【ウマ娘】トレーナー「なんかループしてね?」ターボ「3スレ目だ!」【安価】
1- 20
647: ◆FaqptSLluw[saga]
2024/06/26(水) 23:36:28.03 ID:nzNiyhvc0
「……問い詰めるとか。怒ってるとか。そういうのじゃないんです。ただ聞きたいんです」


 秋風が、スペシャルウィークのブルネットの髪を巻き上げる。

 その奥に見え隠れしていたアメジストの瞳が、俺のことをしっかりと見ていた。

 ……彼女のことを、視界に半分しか入れていない俺のことを。


「私、何かしましたか……? あなたを傷つけることをしたんですか……?」

「……してないな」

「じゃあ、なんで目を合わせてくれないんですか……」


 一歩、スペシャルウィークが近づいてくる。

 一歩、俺はスペシャルウィークから離れる。


「……」

「私が、怖いんですか」

「違う」


 一歩、スペシャルウィークが踏み出して。

 一歩、俺は後ずさる。



「じゃあ、なんでそんなに震えているんですか……?」

「これは……」


 一歩、スペシャルウィークが近づいて。

 かつり、俺はこれ以上後ろへと進めなくなる。

 木々のざわめきが間近に聞こえて、そこでようやく俺は木に背中をぶつけたのだと理解した。
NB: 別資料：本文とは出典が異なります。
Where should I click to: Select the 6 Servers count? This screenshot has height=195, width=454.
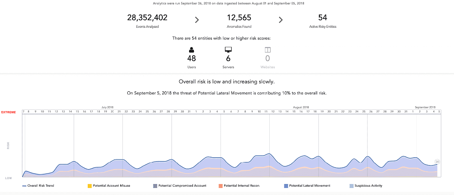coord(228,58)
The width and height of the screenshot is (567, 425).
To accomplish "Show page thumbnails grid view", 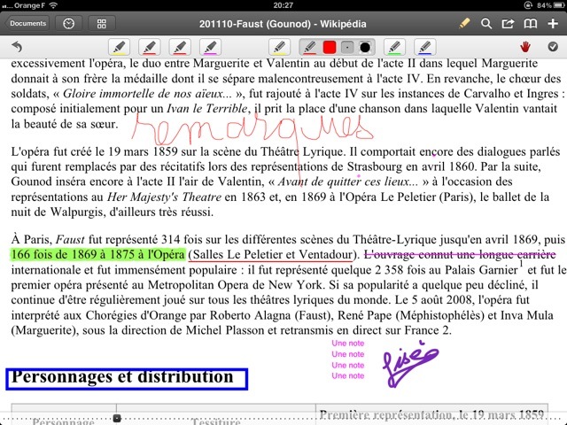I will [x=102, y=24].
「怖くて、苦しくて震えて。そんな顔をしているあなたを、私はなんでだか”知っている”んです」

「俺は……俺はただ、君に」


 うわごとのようにつぶやいた言葉を、口を真一文字に結んで締め切る。

 それ以上を言ってしまえば、彼女を遠ざけた意味がなくなってしまうから。

 でも、それでも。俺が壁を作っているのにもかかわらず、スペシャルウィークは踏み出してくる。

 踏み入れてくる。いつか見せた、あの行進のように。


「――あなたは、私がなんでこんな気持ちになっているのかを知っている。そうですよね?」


 驚くべき言葉ではなかった。彼女の言葉を聞いていれば、何か想いを抱いていることは明白で。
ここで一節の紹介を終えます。